The rampant practice is placing migrant workers at increased risk of experiencing modern slavery, particularly through work performed under the threat of deportation.
The report noted that Indonesia appears to have a strong resolve to end slavery on paper, but that measures are often poorly implemented or are hampered by high levels of corruption.
Yet there may still be hope for the four stranded in Lima.
Nusron Wahid, head of the Agency for the Placement and Protection of Indonesian Migrant Workers, commonly known as BNP2TKI, says he is seeking to repatriate as many as 1.8 million Indonesians who are stuck abroad without work permits.
“There will be a discussion on bringing back 1.8 million illegal migrant workers who do not have a work contract, and we will use the state budget to do it,” Nusron said, although he did not elaborate on a likely cost.
He added the discussion would involve several ministries and cover technical details of the planned repatriation, including legal issues in countries where undocumented Indonesians work.
Nusron said a total of 6.2 million Indonesians were working overseas, consisting of nearly 4.4 million documented workers in addition to the undocumented.
The International Labor Organization, however, estimates that the number of Indonesians working overseas is at least double the documented figure.
The Ministry of Foreign Affairs, though, is hesitant in supporting the BNP2TKI’s plan, with the minister saying that even she was unsure of the high 1.8 million unregistered figure.
“I don’t dare to say whether [the figure] could be more or less.
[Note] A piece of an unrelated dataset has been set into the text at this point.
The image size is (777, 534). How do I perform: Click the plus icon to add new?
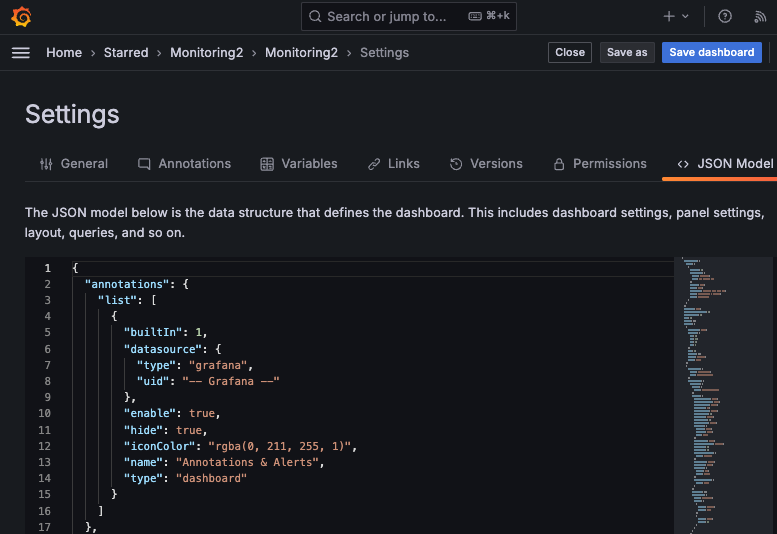click(x=670, y=17)
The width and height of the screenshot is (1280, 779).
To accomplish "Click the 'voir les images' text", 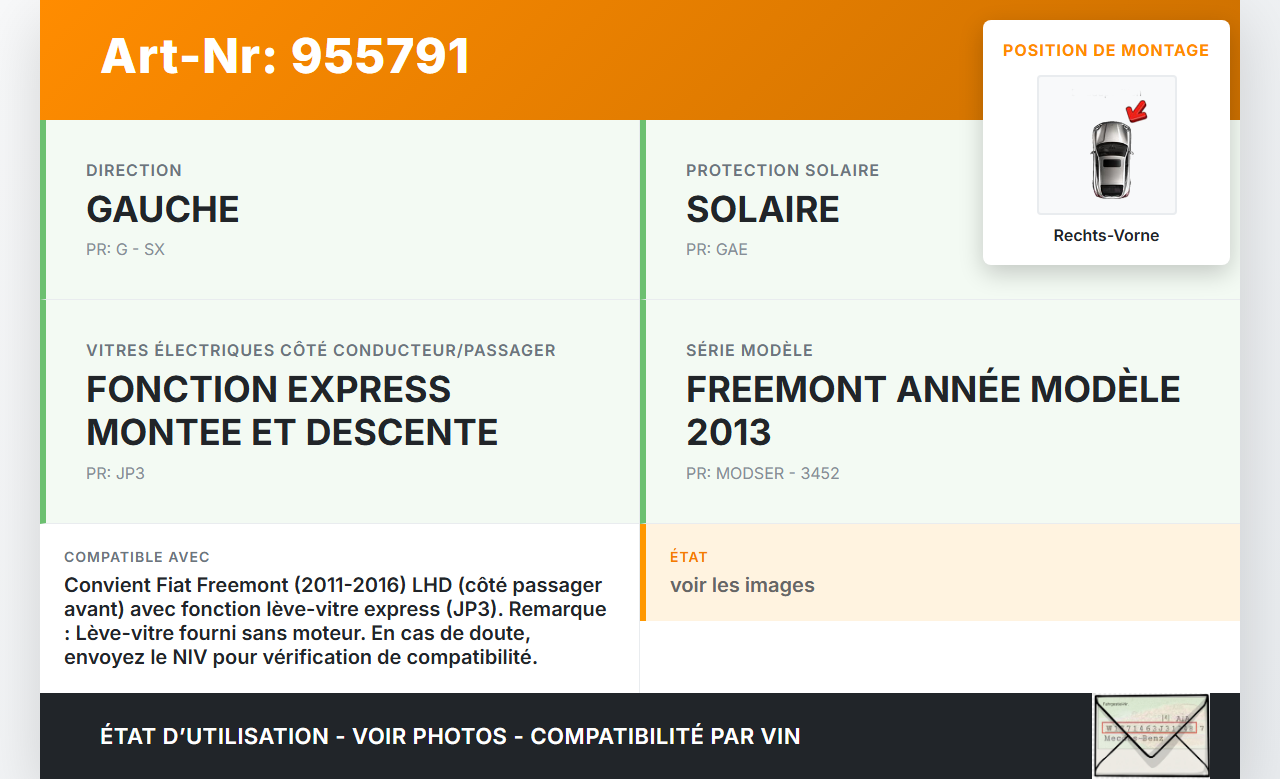I will click(x=742, y=585).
I will first need information from our representative offices [abroad],” Foreign Minister Retno Marsudi said on Thursday.
“Our representative offices don’t have any data on Indonesian citizens who don’t report or register with us.”
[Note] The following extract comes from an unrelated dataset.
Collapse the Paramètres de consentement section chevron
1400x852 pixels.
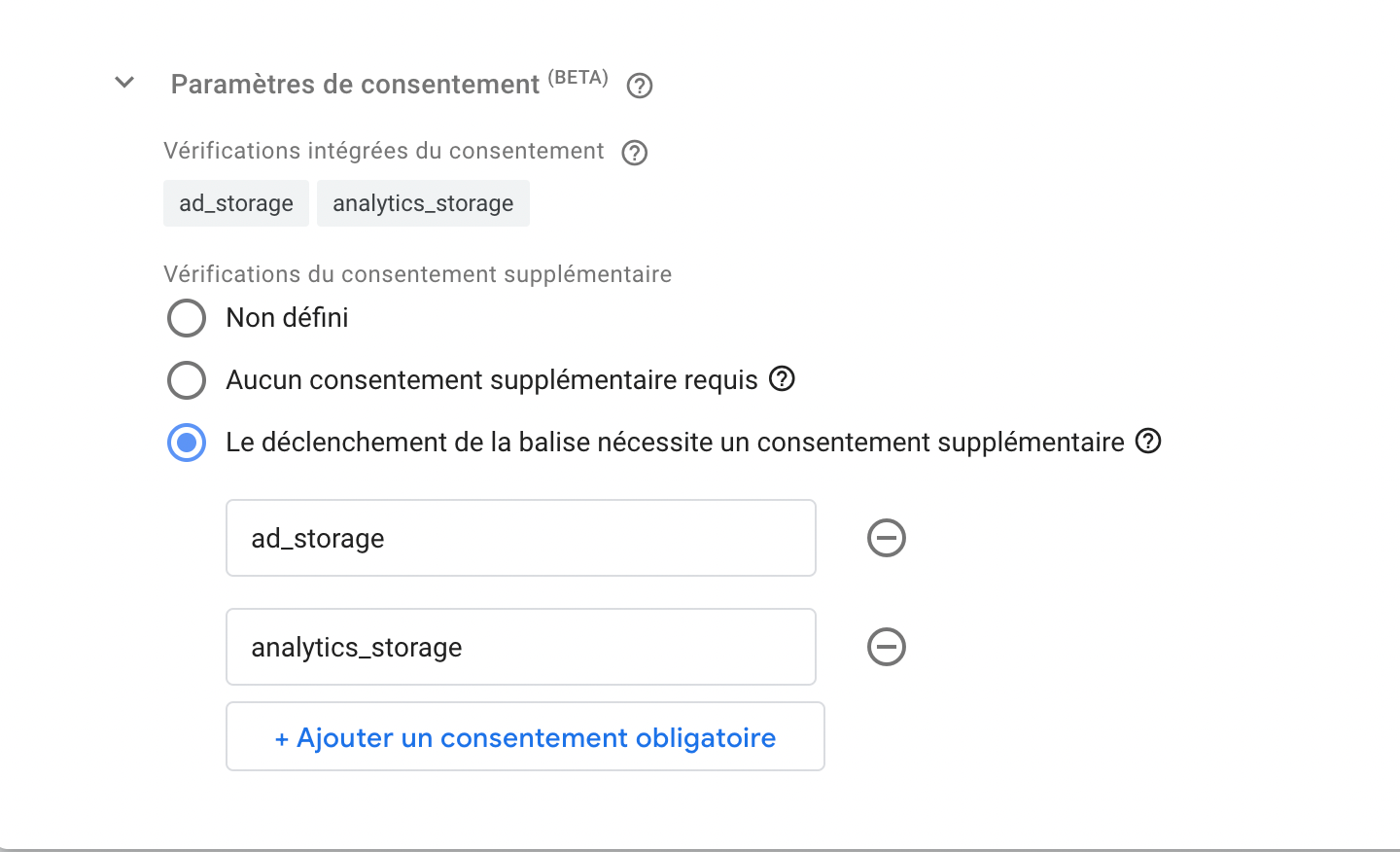[x=124, y=83]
Retno said data accuracy was necessary before the planned repatriation could take place, adding it was needed to obtain exit permits from authorities where the workers were stationed.
She added that she had discussed the matter with the coordinating minister for human empowerment and culture, Puan Maharani, and that they would follow up on the issue.
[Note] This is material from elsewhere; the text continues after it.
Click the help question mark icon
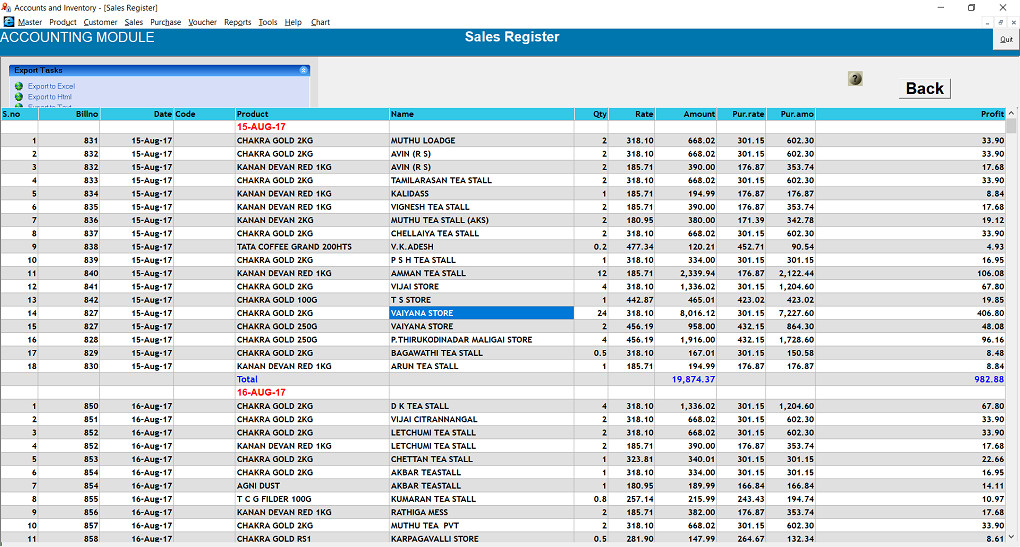Image resolution: width=1020 pixels, height=547 pixels. tap(855, 79)
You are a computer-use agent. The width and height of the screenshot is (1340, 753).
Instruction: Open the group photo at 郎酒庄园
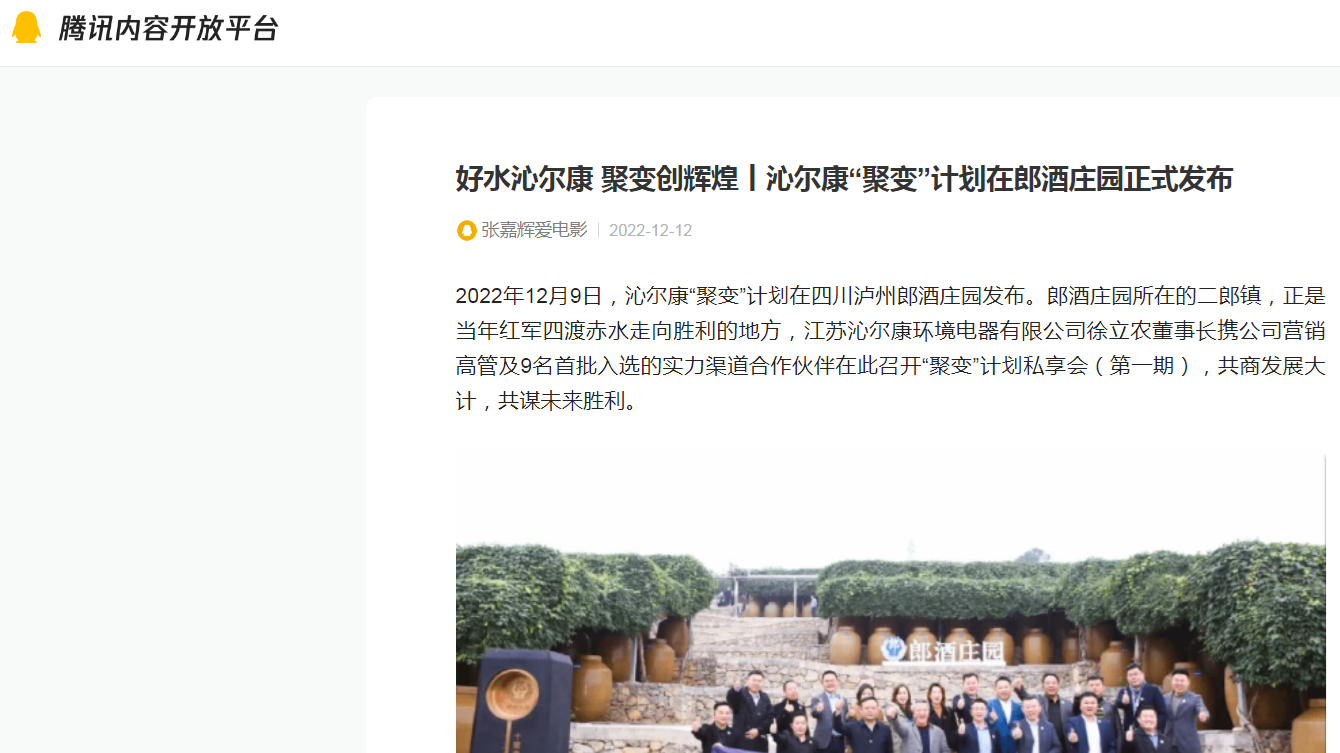(891, 602)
But even if the plan is given the green light, the 1.2 million unregistered Indonesian workers in the neighboring country of Malaysia would likely be given priority.
Malaysia has set Dec. 31 as the deadline for illegal foreign workers to leave the country, and its Home Ministry has proposed caning as punishment for agents found guilty of bringing in the illegal workers as well as immigration officers and other personnel involved.
Repatriating workers in Malaysia is also considerably cheaper than sending Hipdon, Ali, Nendi and Eli back home — a one way ticket from Peru to Indonesia starts at Rp 15 million.
Under President Joko Widodo, Indonesia appears to have shown a greater commitment to providing better protection for migrant workers
Nusron was installed last month to replace Gatot Abdullah Mansyur who had been in office for only seven months.
The replacement comes just weeks after the Manpower Minister Hanif Dhakiri leaped over a fence during a raid on a house used by a migrant worker placement agency in Jakarta. There, Hanif found an “inhuman” shelter crammed with workers and promptly shut the company down for violating regulations.
The minister has pledged to audit all migrant worker placement agencies in a bid to crack down on widespread extortion and exploitation of some of the country’s most vulnerable citizens.
The Indonesian embassy in Lima said that they have called on Jakarta to bring down the recruitment agency responsible for exploiting the four Indonesians stranded in Peru.
But of the five agencies they have identified in previous cases, only one, Mahkota Ulfa Sejahtera, was raided by authorities.
Hipdon said he only has one wish: “I want to go home. I want to pay respects at my father’s grave. But I have no money.